• Task to complete: I need the lines below from the one with "Using a SEGLAR Cheat Code (137, 1511)" down to the one with "Types of Corporate" reproduced exactly, both ends included, and nothing else.

• Dataset entries:
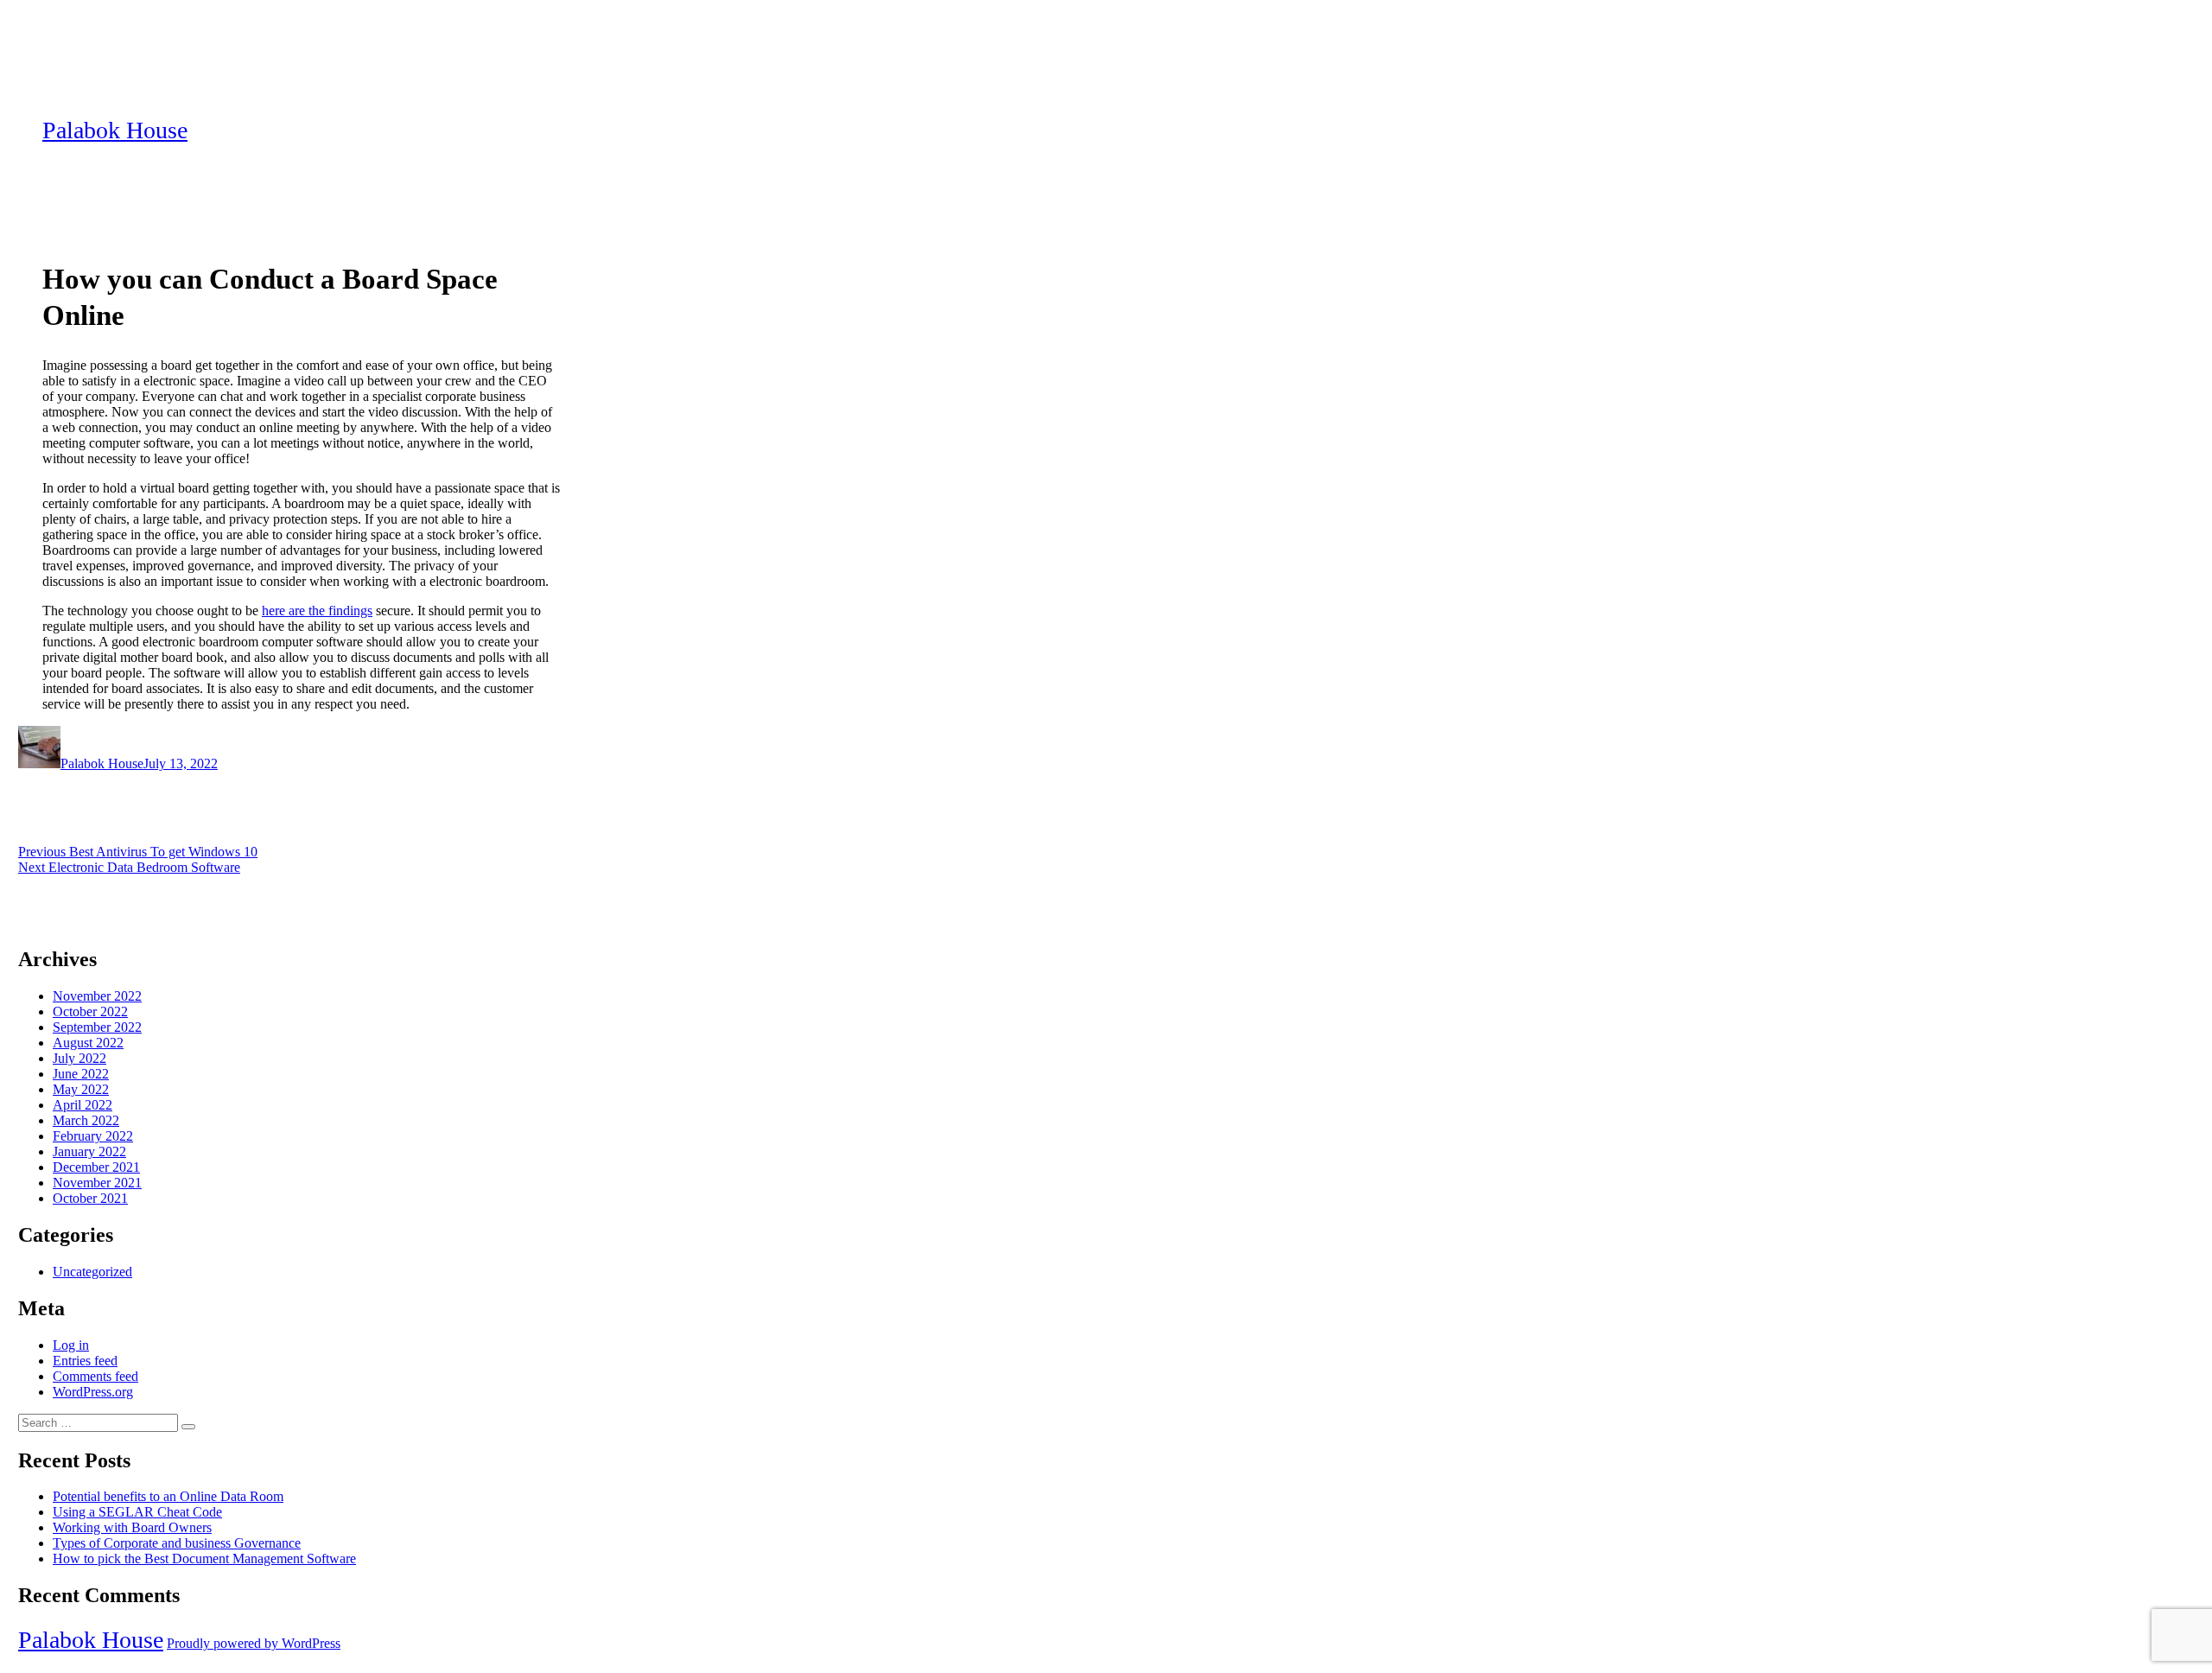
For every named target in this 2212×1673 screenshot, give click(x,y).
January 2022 (89, 1151)
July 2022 (79, 1058)
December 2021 (96, 1167)
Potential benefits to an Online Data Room (168, 1496)
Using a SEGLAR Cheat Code (137, 1511)
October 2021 (90, 1198)
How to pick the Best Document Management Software (204, 1558)
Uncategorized (92, 1271)
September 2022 (97, 1027)
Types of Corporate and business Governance (177, 1543)
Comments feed (95, 1376)
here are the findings (317, 610)
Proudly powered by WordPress (253, 1643)
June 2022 (81, 1073)
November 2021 (97, 1182)
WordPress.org (93, 1391)
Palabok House (115, 130)
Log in (71, 1345)
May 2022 (81, 1089)
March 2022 (86, 1120)
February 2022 (93, 1136)
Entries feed (85, 1360)
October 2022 (90, 1011)
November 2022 (97, 996)
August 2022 (88, 1042)
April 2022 (82, 1104)
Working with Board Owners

• Result of the task:
Using a SEGLAR Cheat Code (137, 1511)
October 2021 (90, 1198)
How to pick the Best Document Management Software (204, 1558)
Uncategorized (92, 1271)
September 2022 (97, 1027)
Types of Corporate and business Governance (177, 1543)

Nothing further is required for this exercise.